>>>

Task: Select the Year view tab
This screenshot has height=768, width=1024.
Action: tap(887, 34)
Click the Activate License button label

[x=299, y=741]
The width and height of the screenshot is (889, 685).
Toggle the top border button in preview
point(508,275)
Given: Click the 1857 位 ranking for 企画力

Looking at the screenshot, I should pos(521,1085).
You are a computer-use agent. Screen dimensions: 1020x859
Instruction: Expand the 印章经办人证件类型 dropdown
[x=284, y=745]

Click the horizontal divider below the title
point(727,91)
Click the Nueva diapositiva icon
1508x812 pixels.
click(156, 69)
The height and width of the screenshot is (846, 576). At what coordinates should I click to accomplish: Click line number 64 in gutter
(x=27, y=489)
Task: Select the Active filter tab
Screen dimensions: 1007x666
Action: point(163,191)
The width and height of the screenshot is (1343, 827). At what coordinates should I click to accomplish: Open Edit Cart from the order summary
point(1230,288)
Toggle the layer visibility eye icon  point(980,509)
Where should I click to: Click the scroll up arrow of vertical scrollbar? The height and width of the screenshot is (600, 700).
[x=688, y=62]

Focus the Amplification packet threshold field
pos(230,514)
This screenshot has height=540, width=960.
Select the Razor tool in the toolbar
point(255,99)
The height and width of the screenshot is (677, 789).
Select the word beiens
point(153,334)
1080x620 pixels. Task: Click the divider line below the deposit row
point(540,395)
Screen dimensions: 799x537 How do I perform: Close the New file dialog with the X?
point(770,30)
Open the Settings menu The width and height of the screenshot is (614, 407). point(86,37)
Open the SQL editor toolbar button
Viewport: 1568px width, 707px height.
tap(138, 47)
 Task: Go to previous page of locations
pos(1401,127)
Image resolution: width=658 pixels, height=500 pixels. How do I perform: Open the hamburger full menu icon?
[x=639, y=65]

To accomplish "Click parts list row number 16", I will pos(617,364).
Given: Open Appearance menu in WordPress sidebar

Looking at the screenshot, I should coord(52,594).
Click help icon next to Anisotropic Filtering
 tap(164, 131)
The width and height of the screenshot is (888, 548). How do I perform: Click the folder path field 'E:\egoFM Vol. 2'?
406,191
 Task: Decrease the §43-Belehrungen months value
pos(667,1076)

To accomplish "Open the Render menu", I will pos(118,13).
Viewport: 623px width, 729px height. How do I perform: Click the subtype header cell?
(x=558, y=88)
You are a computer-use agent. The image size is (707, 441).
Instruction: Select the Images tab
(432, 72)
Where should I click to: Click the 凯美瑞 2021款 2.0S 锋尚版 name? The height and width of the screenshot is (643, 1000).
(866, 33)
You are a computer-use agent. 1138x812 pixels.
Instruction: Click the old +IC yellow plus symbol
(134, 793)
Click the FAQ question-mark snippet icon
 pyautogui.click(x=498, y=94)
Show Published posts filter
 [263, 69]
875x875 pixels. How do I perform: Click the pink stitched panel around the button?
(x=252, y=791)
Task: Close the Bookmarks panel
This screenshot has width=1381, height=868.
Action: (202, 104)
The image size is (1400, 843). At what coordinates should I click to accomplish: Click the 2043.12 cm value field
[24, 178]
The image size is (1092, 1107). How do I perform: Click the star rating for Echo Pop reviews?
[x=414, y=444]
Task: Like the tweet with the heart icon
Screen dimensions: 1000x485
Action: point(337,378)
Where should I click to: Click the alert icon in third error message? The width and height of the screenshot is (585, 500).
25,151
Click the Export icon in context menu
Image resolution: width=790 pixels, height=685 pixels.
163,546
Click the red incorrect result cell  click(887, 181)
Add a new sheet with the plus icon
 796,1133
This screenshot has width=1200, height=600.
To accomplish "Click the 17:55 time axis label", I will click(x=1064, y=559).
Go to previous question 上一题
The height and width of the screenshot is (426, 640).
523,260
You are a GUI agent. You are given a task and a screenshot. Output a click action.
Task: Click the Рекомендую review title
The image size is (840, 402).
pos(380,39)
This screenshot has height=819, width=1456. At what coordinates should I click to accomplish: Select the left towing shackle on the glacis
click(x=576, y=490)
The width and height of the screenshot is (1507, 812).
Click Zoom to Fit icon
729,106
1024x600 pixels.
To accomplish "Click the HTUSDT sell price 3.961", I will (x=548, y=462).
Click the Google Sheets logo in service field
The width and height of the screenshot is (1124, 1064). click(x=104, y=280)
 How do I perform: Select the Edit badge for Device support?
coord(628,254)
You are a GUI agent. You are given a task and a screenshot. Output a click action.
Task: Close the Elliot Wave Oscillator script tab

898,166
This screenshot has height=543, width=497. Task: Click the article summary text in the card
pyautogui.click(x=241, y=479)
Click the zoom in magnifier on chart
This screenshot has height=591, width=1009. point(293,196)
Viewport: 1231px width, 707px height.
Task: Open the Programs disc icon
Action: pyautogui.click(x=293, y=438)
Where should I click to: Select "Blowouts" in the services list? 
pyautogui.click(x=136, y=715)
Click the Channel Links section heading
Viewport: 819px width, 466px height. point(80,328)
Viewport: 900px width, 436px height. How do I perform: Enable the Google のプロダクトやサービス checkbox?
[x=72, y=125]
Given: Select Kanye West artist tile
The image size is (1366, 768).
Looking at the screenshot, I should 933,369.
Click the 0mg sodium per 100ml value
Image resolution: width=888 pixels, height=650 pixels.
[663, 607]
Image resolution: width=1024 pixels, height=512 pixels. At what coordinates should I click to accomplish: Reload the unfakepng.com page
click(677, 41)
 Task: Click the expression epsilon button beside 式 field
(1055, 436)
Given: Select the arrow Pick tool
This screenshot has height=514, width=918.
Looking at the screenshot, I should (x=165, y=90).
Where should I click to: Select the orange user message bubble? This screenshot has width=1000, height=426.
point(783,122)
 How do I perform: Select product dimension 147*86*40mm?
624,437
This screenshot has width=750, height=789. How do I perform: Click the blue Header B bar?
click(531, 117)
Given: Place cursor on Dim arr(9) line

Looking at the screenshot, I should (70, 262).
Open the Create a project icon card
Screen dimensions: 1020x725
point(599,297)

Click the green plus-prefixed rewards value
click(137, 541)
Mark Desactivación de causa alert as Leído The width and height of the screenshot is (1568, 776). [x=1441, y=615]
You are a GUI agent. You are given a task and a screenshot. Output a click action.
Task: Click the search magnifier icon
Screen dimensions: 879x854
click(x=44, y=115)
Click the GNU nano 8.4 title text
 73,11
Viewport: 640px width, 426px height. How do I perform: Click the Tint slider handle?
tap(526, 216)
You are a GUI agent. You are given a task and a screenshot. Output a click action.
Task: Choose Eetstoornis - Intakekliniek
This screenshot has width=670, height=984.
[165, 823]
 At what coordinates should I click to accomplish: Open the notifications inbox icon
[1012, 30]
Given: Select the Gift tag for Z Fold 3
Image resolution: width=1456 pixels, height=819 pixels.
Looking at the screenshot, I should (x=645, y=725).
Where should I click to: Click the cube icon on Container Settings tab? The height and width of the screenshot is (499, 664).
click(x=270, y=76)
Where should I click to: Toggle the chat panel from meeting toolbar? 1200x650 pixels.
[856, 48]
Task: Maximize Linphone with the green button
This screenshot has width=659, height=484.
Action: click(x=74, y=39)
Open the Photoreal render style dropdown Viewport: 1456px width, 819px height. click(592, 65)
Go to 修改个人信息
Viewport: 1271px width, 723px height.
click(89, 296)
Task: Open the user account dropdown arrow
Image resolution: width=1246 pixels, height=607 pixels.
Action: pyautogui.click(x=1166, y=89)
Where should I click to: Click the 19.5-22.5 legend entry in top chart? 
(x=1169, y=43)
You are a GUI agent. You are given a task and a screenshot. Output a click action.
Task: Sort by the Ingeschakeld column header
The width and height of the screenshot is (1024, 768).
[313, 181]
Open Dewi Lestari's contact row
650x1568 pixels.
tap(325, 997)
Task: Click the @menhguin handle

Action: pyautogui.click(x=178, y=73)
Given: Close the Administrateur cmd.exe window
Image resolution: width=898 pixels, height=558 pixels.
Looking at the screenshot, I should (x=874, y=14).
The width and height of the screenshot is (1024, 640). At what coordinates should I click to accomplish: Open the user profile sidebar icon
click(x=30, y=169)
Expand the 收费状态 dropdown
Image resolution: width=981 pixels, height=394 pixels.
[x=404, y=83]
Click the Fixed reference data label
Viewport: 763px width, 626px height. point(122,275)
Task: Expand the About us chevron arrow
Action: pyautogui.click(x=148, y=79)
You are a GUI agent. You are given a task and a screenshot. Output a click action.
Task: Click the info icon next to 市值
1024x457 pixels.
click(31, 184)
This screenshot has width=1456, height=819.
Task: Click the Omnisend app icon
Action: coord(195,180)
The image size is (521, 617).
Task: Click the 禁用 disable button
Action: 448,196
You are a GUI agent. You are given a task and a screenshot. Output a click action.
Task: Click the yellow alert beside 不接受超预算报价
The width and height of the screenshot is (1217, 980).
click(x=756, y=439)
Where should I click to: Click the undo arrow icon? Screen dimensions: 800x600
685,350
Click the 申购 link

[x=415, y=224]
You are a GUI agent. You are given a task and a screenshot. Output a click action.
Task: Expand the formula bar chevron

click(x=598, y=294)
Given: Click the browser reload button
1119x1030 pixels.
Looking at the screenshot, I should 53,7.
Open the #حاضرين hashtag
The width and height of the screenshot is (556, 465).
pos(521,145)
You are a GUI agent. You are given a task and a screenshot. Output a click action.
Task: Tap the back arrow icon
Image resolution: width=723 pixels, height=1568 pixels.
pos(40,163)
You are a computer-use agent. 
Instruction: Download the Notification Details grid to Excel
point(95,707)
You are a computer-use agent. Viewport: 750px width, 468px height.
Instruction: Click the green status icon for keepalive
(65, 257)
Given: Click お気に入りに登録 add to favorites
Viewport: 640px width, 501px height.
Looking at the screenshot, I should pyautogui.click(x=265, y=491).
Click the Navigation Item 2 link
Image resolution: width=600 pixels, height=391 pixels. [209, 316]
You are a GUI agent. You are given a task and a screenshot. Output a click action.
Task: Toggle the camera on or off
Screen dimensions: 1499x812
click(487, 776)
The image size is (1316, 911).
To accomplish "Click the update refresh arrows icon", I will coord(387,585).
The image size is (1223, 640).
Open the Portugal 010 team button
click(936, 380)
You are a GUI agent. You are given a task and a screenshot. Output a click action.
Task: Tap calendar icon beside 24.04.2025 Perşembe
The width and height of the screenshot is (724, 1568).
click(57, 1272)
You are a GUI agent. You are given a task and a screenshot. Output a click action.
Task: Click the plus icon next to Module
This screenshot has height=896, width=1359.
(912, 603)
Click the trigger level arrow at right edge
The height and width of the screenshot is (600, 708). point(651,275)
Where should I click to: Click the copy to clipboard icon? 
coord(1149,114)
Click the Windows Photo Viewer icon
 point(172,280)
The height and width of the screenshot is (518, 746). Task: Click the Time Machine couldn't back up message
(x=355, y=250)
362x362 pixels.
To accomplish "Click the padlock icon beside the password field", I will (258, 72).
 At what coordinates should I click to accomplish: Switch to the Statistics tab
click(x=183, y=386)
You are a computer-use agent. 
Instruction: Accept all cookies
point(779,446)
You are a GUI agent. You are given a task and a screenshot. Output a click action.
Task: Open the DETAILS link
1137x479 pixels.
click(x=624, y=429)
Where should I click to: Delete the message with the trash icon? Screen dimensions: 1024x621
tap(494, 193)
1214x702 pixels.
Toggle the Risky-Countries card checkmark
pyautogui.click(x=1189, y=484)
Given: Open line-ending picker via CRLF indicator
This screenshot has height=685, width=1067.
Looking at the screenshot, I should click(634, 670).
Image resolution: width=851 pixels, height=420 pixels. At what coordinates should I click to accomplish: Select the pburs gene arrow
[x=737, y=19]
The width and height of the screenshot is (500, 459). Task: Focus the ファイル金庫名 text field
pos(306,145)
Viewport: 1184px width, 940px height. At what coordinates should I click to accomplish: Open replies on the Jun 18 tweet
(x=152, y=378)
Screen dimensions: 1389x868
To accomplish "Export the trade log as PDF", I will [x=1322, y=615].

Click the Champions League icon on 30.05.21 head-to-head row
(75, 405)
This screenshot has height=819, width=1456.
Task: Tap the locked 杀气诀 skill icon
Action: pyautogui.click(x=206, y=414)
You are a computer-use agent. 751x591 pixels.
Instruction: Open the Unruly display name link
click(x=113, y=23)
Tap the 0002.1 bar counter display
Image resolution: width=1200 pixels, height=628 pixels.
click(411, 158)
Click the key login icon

<<<

■ **Your instructions**
Search the data for the string "computer" and copy each line where it appears.

■ **Solution for this problem**
You are a computer-use agent. Screen dimensions: 1020x859
You are a computer-use agent. The image size is (707, 441).
You are a computer-use agent. 1138x812 pixels.
You are a computer-use agent. 
You are a computer-use agent. Viewport: 750px width, 468px height.
You are a computer-use agent. 
You are a computer-use agent. 751x591 pixels.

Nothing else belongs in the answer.